Only someone looking for truth could reveal its brilliant appearance: “as out of a snow squall, / into a star-shot night.” These are emblematic poems, imagistic unities, with form and content in harmony, helping us to see how earth and heaven come together when “The green mother opens her arms to all of us . . .” “Checkpoint,” typical of the best in this collection, reminds us that all we may wish to declare, though inadequate for the authorities, is all we have for poetry. There is no better heartbreak than a poem that breaks your heart.

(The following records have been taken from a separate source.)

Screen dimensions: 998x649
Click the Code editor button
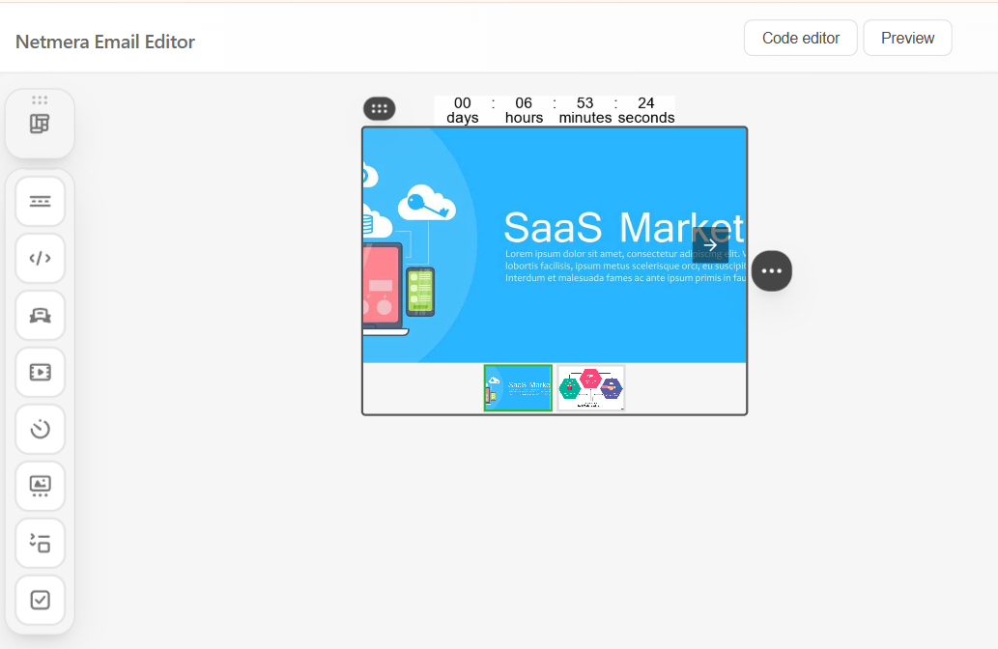(x=800, y=38)
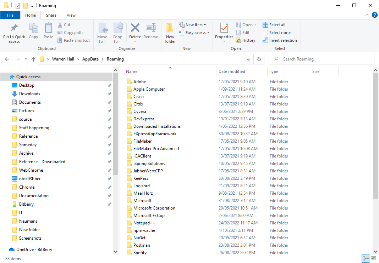Switch to large icons view in status bar
379x263 pixels.
pyautogui.click(x=373, y=259)
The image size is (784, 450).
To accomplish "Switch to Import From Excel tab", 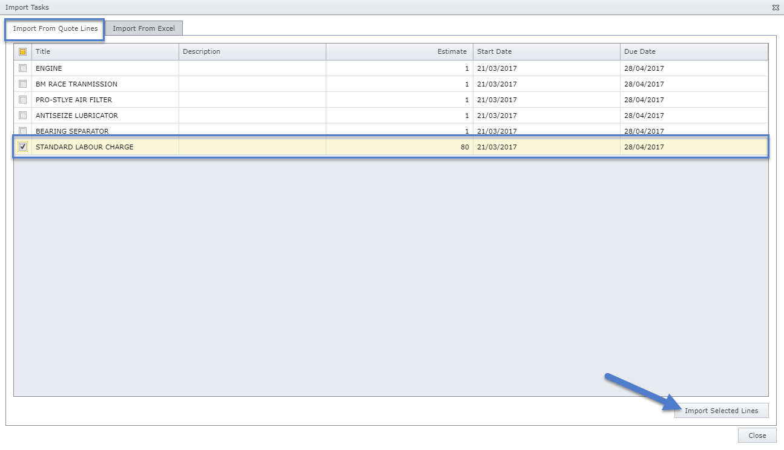I will 143,28.
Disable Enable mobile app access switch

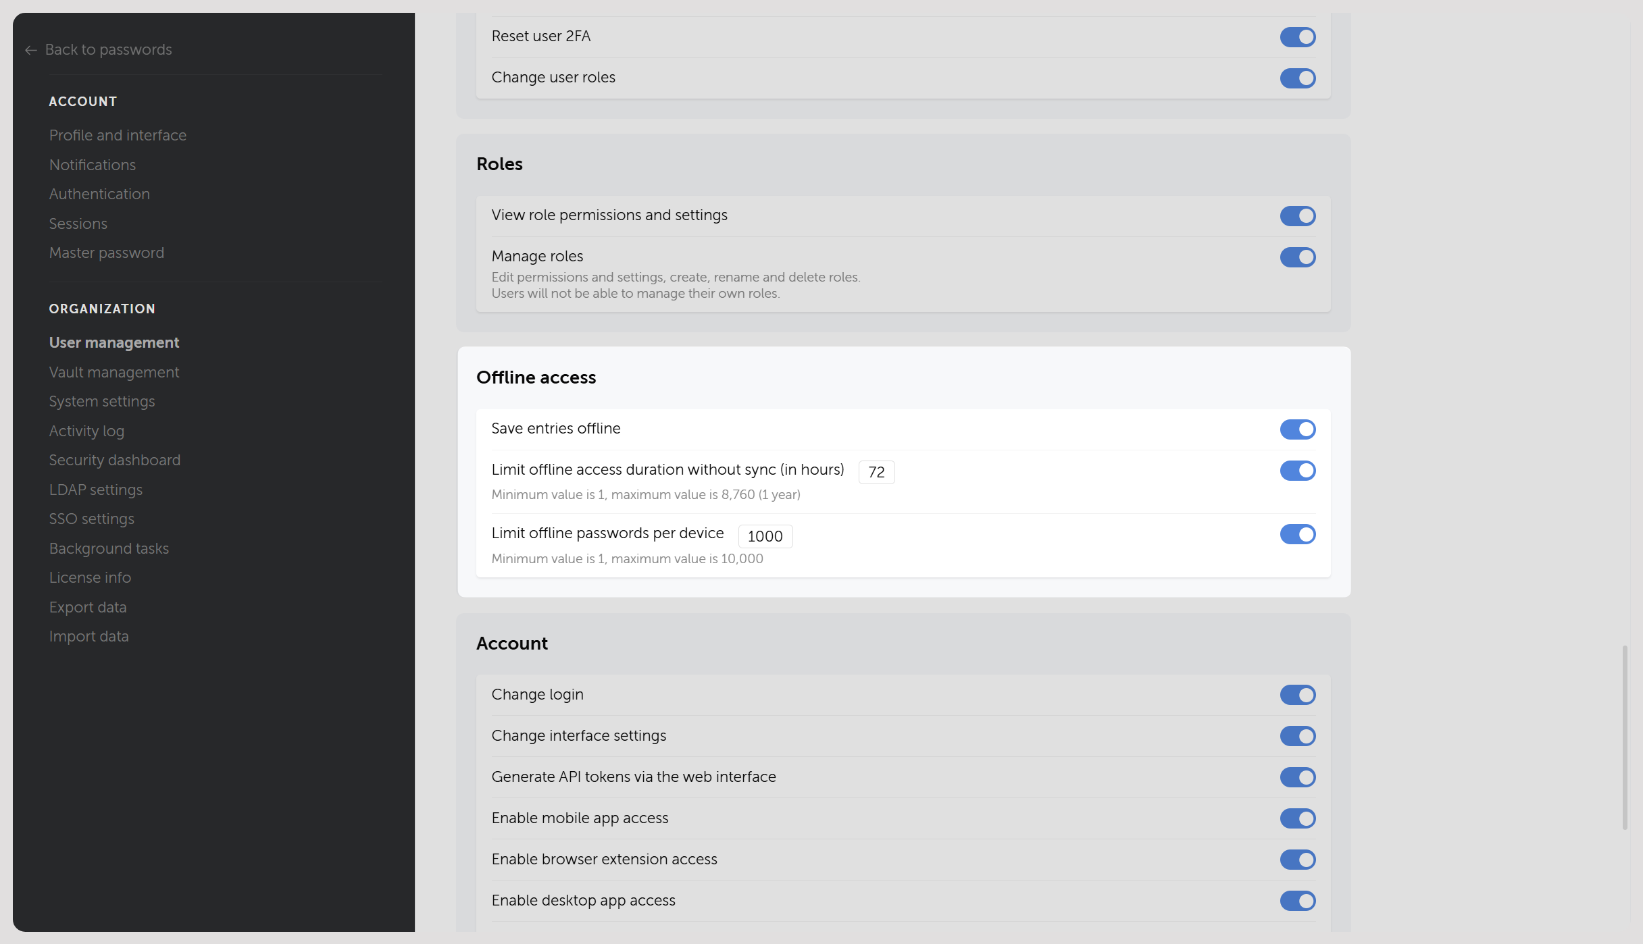1298,818
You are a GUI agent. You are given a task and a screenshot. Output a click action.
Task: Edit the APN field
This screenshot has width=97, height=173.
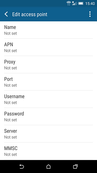(x=49, y=47)
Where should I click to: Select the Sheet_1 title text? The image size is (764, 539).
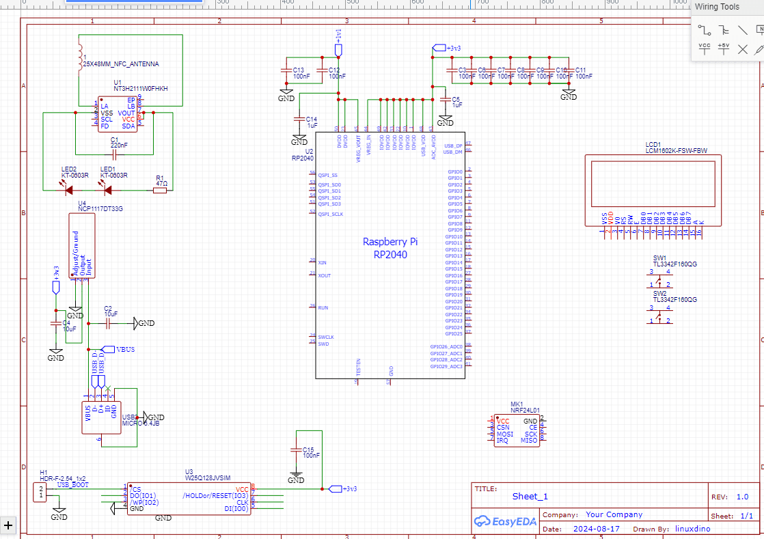(x=530, y=497)
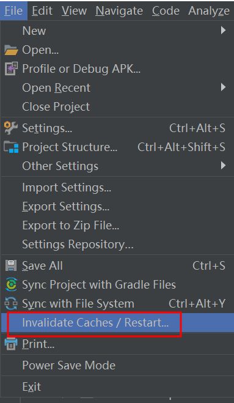
Task: Choose Import Settings
Action: coord(117,187)
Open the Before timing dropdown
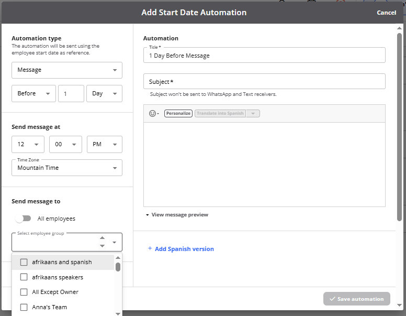Screen dimensions: 406x316 (x=33, y=93)
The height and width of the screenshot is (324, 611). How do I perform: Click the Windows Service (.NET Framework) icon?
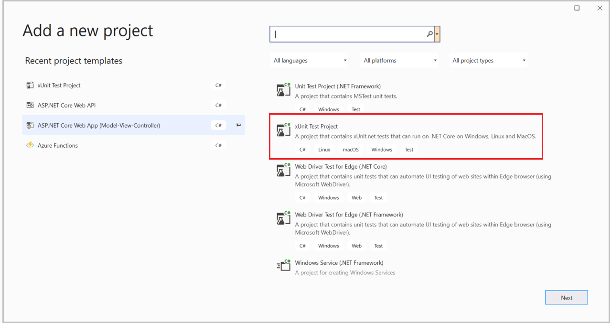pyautogui.click(x=284, y=266)
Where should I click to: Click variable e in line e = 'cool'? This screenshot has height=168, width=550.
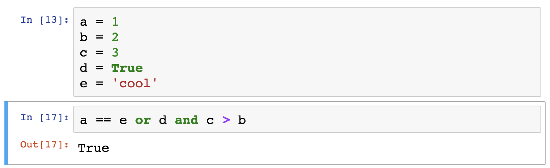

Mark Jarman, author of The Heronry


Jeffrey Johnson’s poems exist in a twilight world of rest and restlessness. They do not shy away from the complexities of a life of faith. They listen to angels, weary of their glory, but they still sing doxologies that praise “all who tried to make it, up and down / Main Street, with dreams that needed more traffic, / of a less familiar kind.” Rich, earnest and reverential, these poems pay loving attention to our lives on earth.
Jason Gray, author of Radiation King


Jeffrey Johnson’s poems draw us into intimate relationship with earthbound life – birth, childhood, parenting, aging and death. In vivid, painterly and euphonious language, they evoke the natural world and the spirit that dwells within and beyond all flesh. Quiet and melancholic, alert and attentive, some of them seem almost like prayers. They will help you notice – come into the presence and feel – the power of life, in all of its ordinariness and splendor. Reading this book can be experienced as a kind of prayer.